WORK ITEM A:
Please copy the article on Henry Morgentaler word for word from "Who doesn’t love" to "Dr. Henry Morgentaler.".
WORK ITEM B:
Answer these questions from the article on Henry Morgentaler:
(i) In what year was Henry born?
(ii) Before 1969, what was the punishment in Canada for inducing an abortion?
(iii) In what year did he appear in front of Canada's House of Commons?

SOURCE EXTRACT:
# # #
Oh, and he was a Holocaust survivor, too.
Our Unsung Heroes series brings history’s unknown badasses out of the footnotes and into the spotlight.
Who doesn’t love Canada? With tons of nature, year-round hockey and tolerant social policies, it’s a tough place to hate. Adding to its greatness is the fact that Canada is one of only a few countries that does not place federally enforced limits on elective abortions.
But Canada’s liberal abortion policy is a pretty recent development. Up until 1988, Canada’s abortion laws were fairly rigid, and up until 1969 they were completely Draconian. So bad, in fact, that in the 60s, a whopping 25,000-75,000 illegal abortions were reportedly performed every year in Canada.
The credit for legalizing abortion in the Great White North is mainly attributed to one man — a Holocaust survivor turned abortion-rights activist named Dr. Henry Morgentaler.
Surviving the Nazis
Henry was born in 1923 in Lodz, Poland. His parents were Jewish socialists — both were killed in the Holocaust along with Henry’s sister. Henry and his brother survived imprisonment at Auschwitz and Dachau; after being liberated by the allies in 1945, Henry’s brother emigrated to the US. Henry remained in Europe to study medicine before moving to Montreal in 1950.
Canada has a large Roman Catholic population that wields considerable political influence. Before 1969, inducing an abortion in Canada was punishable by life imprisonment.
In 1955, Henry opened a successful family practice in Montreal where he became known for being one of the first Canadian doctors to provide his patients with contraceptive options like vasectomies and IUDs. In 1967, he turned his focus to the legal system — appearing in front of Canada’s House of Commons to urge lawmakers to reconsider the country’s restrictive abortion policy.
# # #
DATA UNDER STUDY:

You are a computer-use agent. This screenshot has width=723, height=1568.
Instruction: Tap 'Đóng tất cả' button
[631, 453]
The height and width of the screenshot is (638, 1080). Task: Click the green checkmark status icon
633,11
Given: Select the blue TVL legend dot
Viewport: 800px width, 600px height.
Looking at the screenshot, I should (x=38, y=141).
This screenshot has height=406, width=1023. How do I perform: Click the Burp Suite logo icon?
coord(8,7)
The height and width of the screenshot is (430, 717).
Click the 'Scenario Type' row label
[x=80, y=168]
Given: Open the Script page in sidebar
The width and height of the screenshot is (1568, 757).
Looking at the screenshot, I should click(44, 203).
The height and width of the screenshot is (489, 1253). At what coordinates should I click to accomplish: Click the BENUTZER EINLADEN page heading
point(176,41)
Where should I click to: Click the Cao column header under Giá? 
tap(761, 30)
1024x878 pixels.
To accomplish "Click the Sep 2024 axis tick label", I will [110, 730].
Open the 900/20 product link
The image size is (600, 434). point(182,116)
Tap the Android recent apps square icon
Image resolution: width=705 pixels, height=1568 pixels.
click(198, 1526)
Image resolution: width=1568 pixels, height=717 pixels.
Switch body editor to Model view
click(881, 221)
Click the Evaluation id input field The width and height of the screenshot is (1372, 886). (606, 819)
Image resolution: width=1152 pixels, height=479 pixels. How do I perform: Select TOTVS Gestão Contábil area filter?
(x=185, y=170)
# # #
YOUR RESPONSE A:
Who doesn’t love Canada? With tons of nature, year-round hockey and tolerant social policies, it’s a tough place to hate. Adding to its greatness is the fact that Canada is one of only a few countries that does not place federally enforced limits on elective abortions.
But Canada’s liberal abortion policy is a pretty recent development. Up until 1988, Canada’s abortion laws were fairly rigid, and up until 1969 they were completely Draconian. So bad, in fact, that in the 60s, a whopping 25,000-75,000 illegal abortions were reportedly performed every year in Canada.
The credit for legalizing abortion in the Great White North is mainly attributed to one man — a Holocaust survivor turned abortion-rights activist named Dr. Henry Morgentaler.

YOUR RESPONSE B:
(i) 1923
(ii) Life imprisonment
(iii) 1967